So I assume the ap in the (<*>) = ap law is shorthand for "right-hand side of ap" and the law actually expresses a relationship between >>= , return and <*> right? Otherwise the law is meaningless.

The context is me thinking about Validation and how unsatisfying it is that it can't seem to have a lawful Monad instance. I'm also thinking about ApplicativeDo and how that transformation sort of lets us recover from the practical effects of a Monad instance for Validation; what I most often want to do is accumulate errors as far as possible, but still be able to use bind when necessary. We actually export a bindV function which we need to use just about everywhere, it's all kind of absurd.

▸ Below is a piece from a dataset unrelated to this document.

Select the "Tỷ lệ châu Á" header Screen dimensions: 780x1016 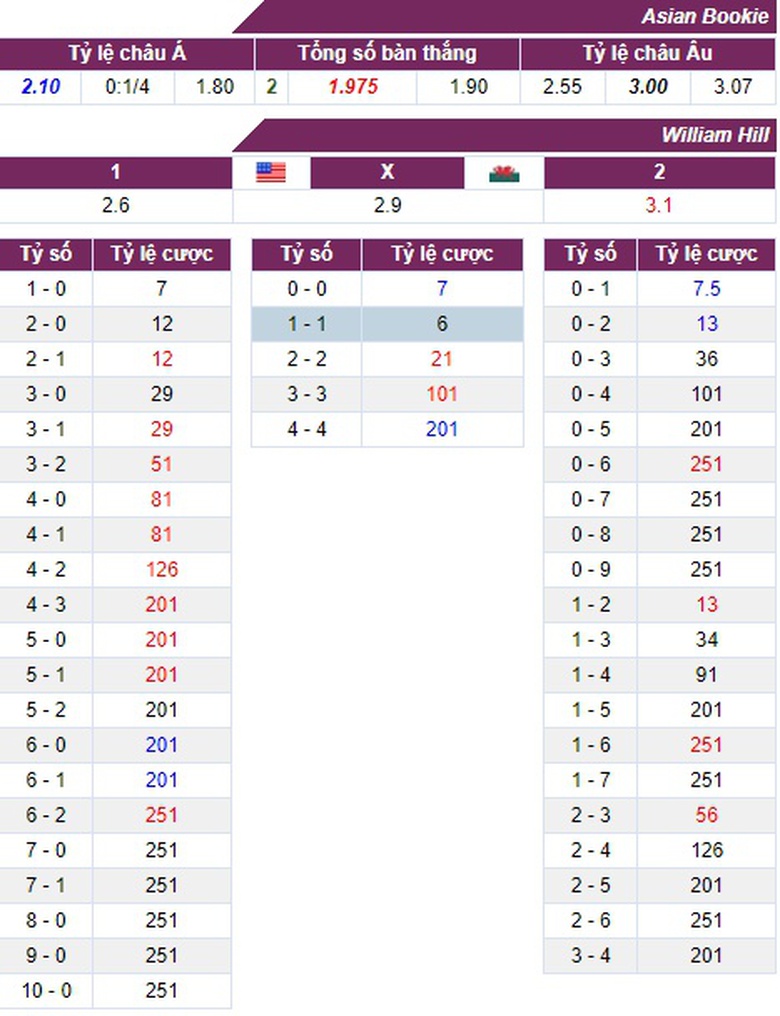[127, 54]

The only practical consequence I can think of the lawlessness is that we accumulate different or fewer errors depending on what sort of composition we use (or how our program might theoretically be transformed by rewrite rules, though I'm not sure why applicative composition would ever get converted to monadic).

EDIT: The documentation for the same laws in Monad is more extensive:

Furthermore, the Monad and Applicative operations should relate as follows:

pure = return
(<*>) = ap

The above laws imply:

fmap f xs  =  xs >>= return . f
(>>) = (*>)

"The above laws imply"... so is the idea here that these are the real laws we care about?

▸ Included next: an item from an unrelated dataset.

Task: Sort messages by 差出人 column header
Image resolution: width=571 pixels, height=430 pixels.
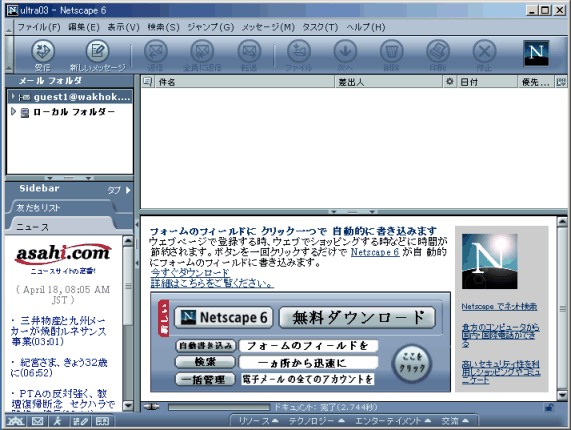Action: click(x=388, y=82)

But now I'm left trying to understand these in the context of Validation. The first law would hold. The second could obviously be made to hold if we just define (>>) = (*>).

But the documentation for Monad surprisingly says nothing at all (unless I'm just missing it) about how >> should relate. Presumably we want that

a >> b = a >>= \_ -> b

...and (>>) is included in the class so that it can be overridden for efficiency, and this just never quite made it into the docs.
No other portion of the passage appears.